Data provided: Begin
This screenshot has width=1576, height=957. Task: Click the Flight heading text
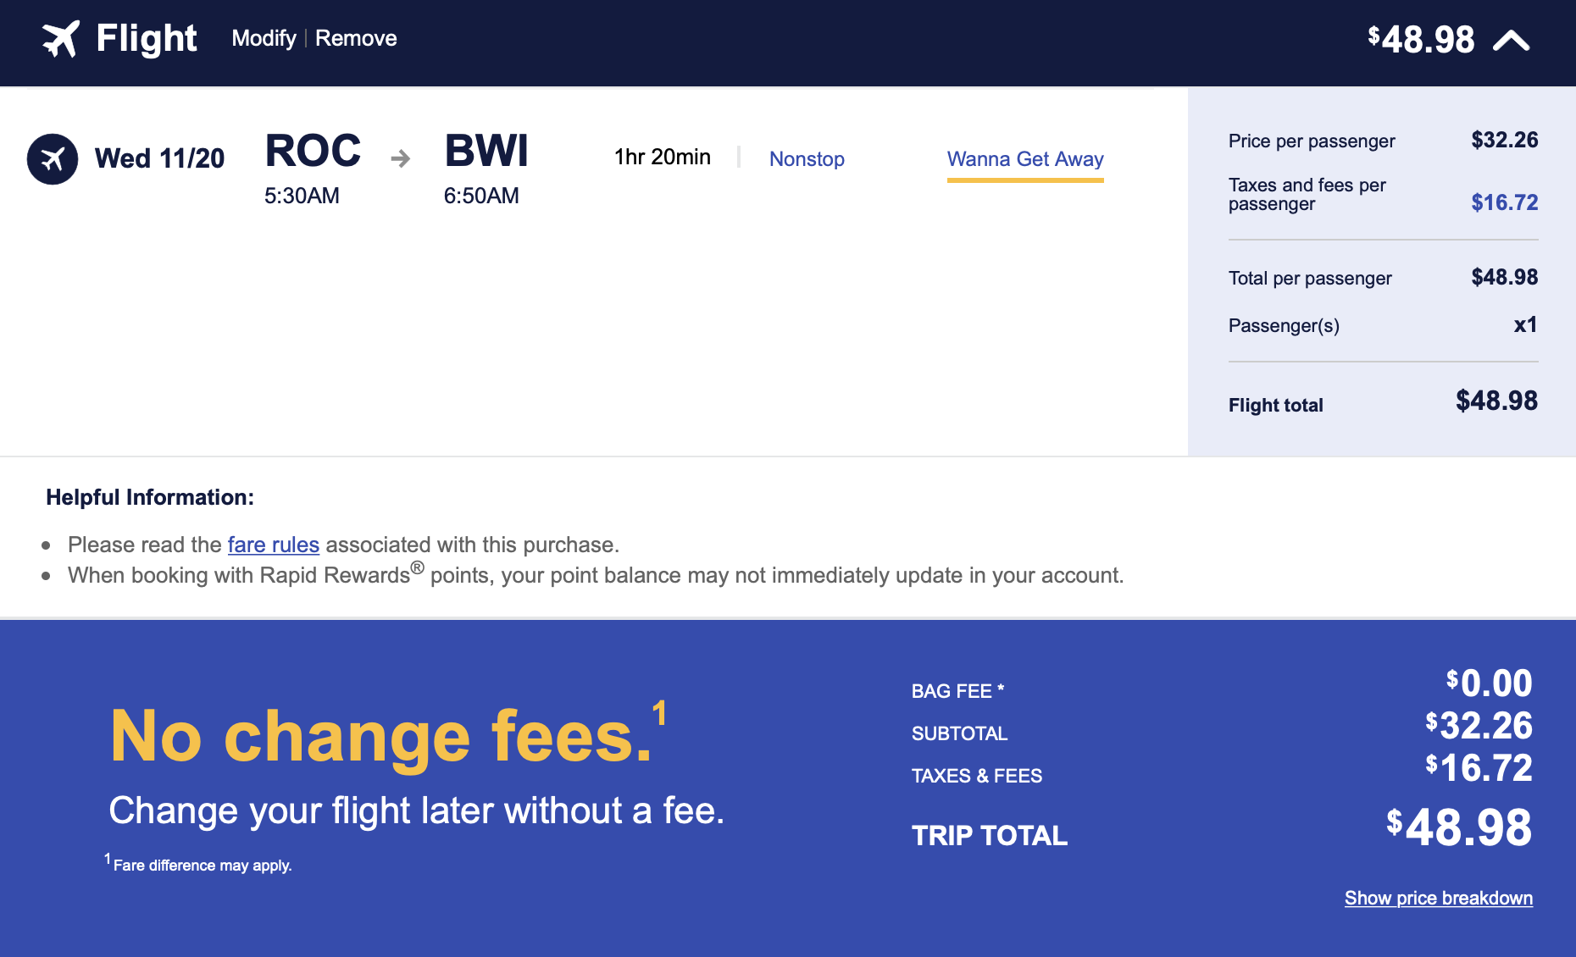[147, 39]
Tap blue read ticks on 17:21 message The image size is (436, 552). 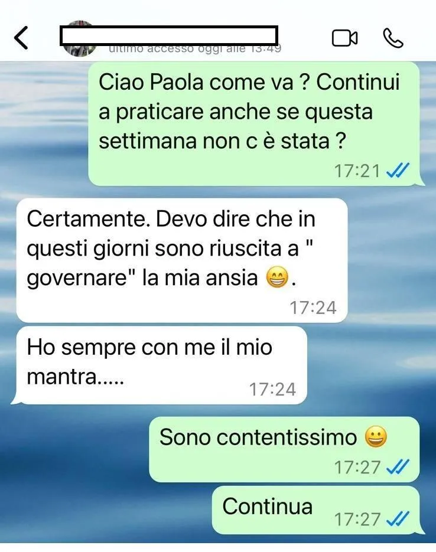[x=398, y=171]
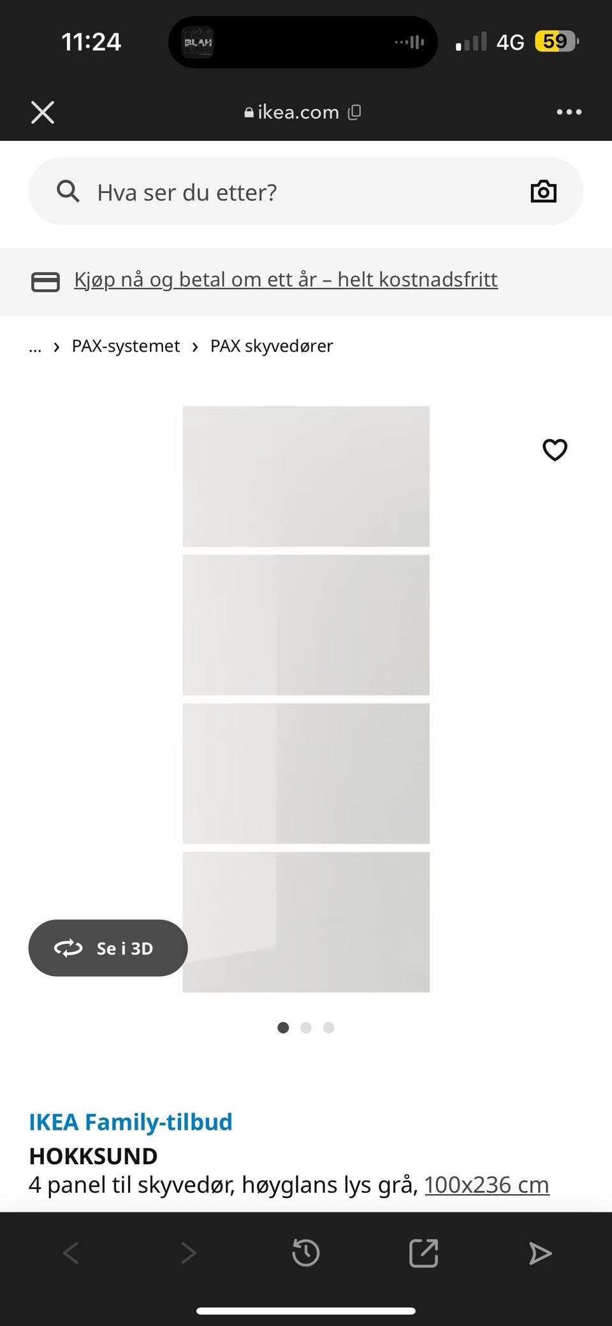Open browser history clock icon

305,1253
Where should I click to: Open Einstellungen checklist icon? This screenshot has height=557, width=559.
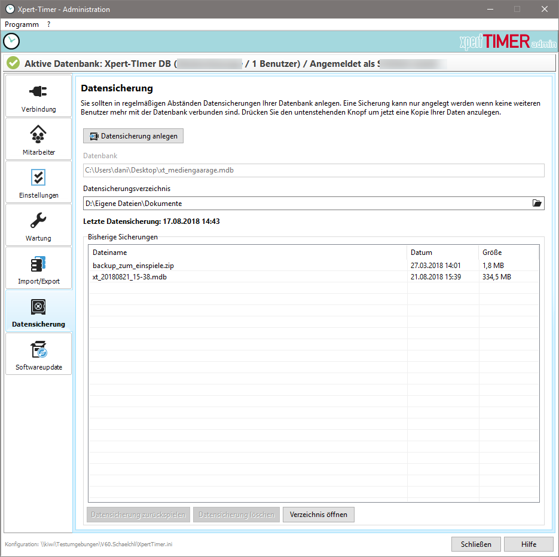point(38,178)
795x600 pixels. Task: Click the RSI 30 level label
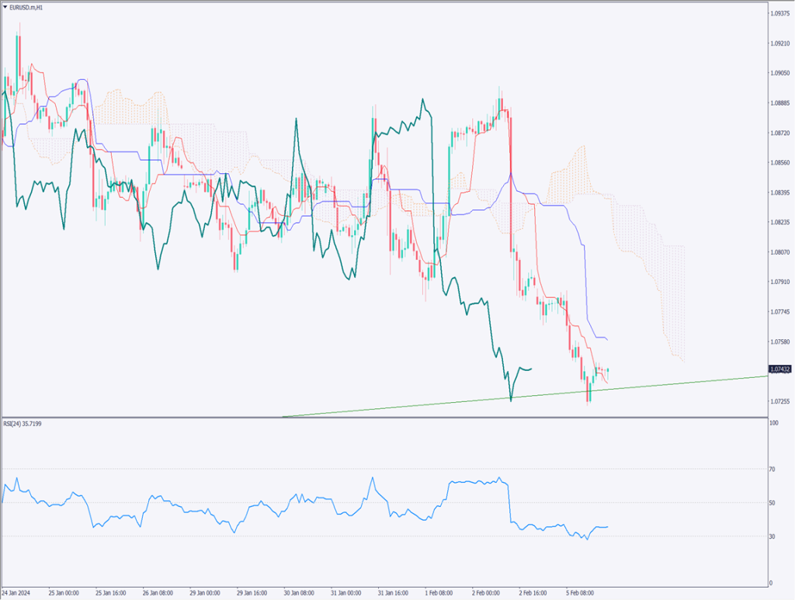click(772, 536)
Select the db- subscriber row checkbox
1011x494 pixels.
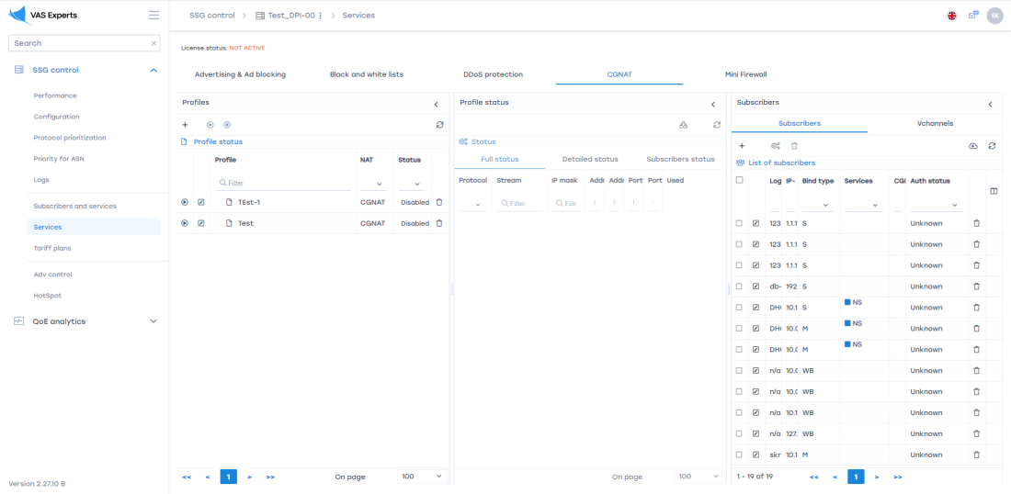[x=739, y=286]
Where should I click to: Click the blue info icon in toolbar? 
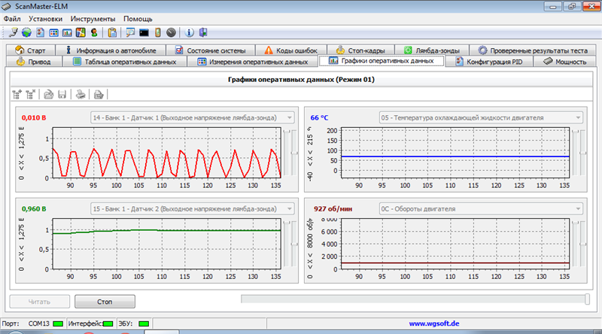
Data provided: End
What is expected:
Only exact copies are wanted here. Write out the lines from the one containing "1011x494 pixels." through the end of the material and no others, omitting all pictures.

Answer to the exercise:
1011x494 pixels.
[x=739, y=286]
Where should I click to: Click the blue info icon in toolbar? 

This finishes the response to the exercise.